Experts redirect water to curb post-quake tragedies
Updated: 2013-05-23 17:56
By Erik Nilsson and Huang Zhiling (China Daily)
|
|||||||||||
The 2008 Wenchuan earthquake rattled and crumbled the peaks that smatter Sichuan province's Longmen fault line, creating a recipe for later disasters. Just add water, and you get landslides.
So, the Wenjia Valley's landslip-prevention formula is to subtract the water from the loose soil and stones.
Experts constructed two dams and one diversion channel past the water source that fed six avalanches from the 2008 tremor until 2011. No landslides were recorded there before the quake.
The temblor jostled loose nearly 80 million cubic meters of Wenjia's mountains. Sichuan Provincial Geo-engineering Corp chief engineer Yang Quanzhong says about 30 million cubic meters are stable, while 50 million teetering cubic meters fan out over about a kilometer.
"This concentrated volume makes it a globally unprecedented problem," Yang says.
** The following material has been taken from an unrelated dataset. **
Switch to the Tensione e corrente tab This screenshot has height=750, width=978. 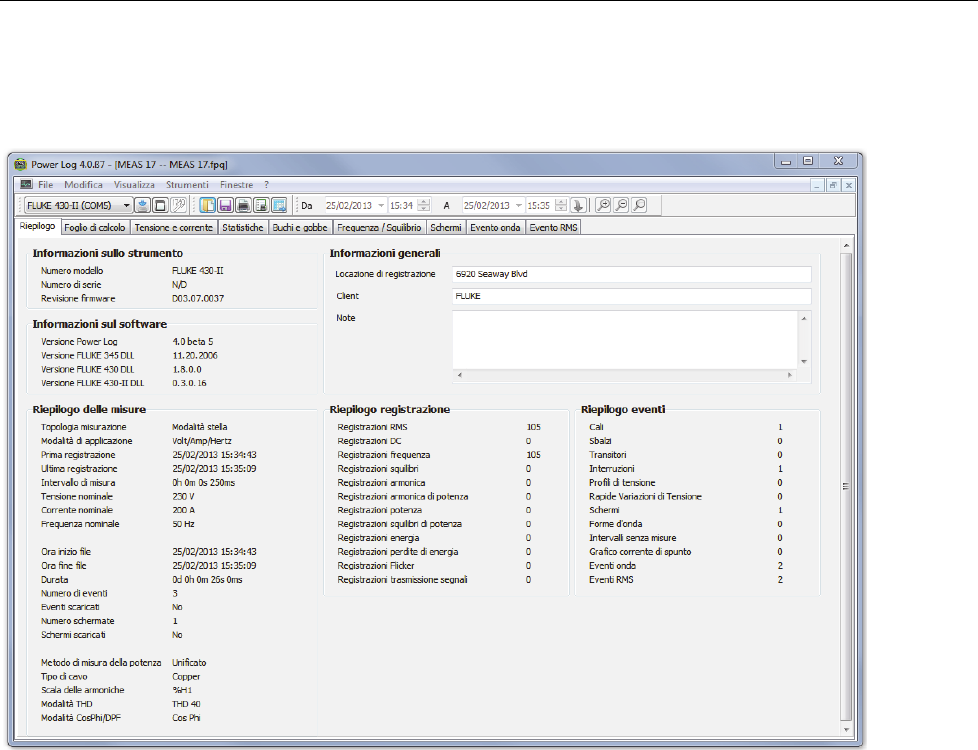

The wobbly earth splashes from 1,300 meters above sea level to the valley's trough.
Wenjia's mouth is Qingping township's only flat expanse. It's where a 2010 landslide raked 6 million cubic meters over the downtown that's home to more than 4,000 people - more than 90 percent of its population.
There haven't been any landslides since in Qingping.
"The diversion channel redirects water from the loose rocks and earth to prevent mud, while the dams block upriver tides of sludge and stones," says Sichuan Provincial Geology and Mineral Resource Exploration and Development Bureau deputy chief engineer Li Qianyin. Li worked with Yang to develop solutions.
Another consequence of the duo's labor is that metal-rod grids cage in many of the crushed slopes.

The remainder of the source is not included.